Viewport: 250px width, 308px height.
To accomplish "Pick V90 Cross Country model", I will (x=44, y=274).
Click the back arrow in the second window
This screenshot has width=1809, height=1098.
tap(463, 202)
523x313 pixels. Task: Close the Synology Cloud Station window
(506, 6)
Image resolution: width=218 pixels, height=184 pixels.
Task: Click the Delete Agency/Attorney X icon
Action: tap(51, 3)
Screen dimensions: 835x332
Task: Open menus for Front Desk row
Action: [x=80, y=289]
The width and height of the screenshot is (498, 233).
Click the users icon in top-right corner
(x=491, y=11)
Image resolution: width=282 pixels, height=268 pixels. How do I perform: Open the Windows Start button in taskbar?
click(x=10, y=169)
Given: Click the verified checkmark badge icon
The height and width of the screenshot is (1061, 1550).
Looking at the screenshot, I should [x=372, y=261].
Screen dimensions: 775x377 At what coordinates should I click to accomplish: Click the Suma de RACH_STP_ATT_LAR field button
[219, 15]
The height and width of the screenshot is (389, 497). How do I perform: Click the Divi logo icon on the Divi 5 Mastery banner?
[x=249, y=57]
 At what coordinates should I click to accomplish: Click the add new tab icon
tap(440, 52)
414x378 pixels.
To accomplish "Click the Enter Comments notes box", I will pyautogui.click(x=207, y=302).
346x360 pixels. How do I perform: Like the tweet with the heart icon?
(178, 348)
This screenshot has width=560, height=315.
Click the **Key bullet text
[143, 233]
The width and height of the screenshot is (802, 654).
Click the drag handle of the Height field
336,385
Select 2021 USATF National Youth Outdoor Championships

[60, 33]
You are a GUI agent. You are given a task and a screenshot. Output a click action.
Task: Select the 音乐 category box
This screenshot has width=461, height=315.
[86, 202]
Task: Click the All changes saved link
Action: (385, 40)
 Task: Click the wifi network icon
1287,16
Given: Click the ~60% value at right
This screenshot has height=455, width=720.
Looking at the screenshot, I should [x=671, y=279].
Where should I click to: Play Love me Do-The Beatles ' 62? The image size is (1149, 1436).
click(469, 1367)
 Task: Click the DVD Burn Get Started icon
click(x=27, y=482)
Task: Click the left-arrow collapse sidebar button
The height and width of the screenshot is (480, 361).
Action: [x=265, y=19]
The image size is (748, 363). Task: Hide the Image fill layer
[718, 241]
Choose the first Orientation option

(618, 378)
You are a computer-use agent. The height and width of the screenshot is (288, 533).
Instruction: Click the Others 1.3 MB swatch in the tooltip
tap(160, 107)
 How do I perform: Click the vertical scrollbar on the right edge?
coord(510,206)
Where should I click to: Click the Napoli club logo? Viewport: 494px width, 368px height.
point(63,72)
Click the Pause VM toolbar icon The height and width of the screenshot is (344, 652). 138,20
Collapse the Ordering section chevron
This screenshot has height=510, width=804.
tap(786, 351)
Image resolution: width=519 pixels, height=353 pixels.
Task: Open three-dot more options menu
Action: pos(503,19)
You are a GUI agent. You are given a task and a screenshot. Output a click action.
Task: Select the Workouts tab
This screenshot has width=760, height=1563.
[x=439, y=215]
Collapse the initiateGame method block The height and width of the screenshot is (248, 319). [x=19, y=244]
::::::::::
● Written problem
Starting from the beginning of the data and going through the line with "click(x=10, y=169)", change "Synology Cloud Station" to "Dropbox" and give those lines again with everything else the same.

● Finished answer
Viewport: 250px width, 308px height.
To accomplish "Pick V90 Cross Country model", I will (x=44, y=274).
Click the back arrow in the second window
This screenshot has width=1809, height=1098.
tap(463, 202)
523x313 pixels. Task: Close the Dropbox window
(506, 6)
Image resolution: width=218 pixels, height=184 pixels.
Task: Click the Delete Agency/Attorney X icon
Action: tap(51, 3)
Screen dimensions: 835x332
Task: Open menus for Front Desk row
Action: [x=80, y=289]
The width and height of the screenshot is (498, 233).
Click the users icon in top-right corner
(x=491, y=11)
Image resolution: width=282 pixels, height=268 pixels. How do I perform: Open the Windows Start button in taskbar?
click(x=10, y=169)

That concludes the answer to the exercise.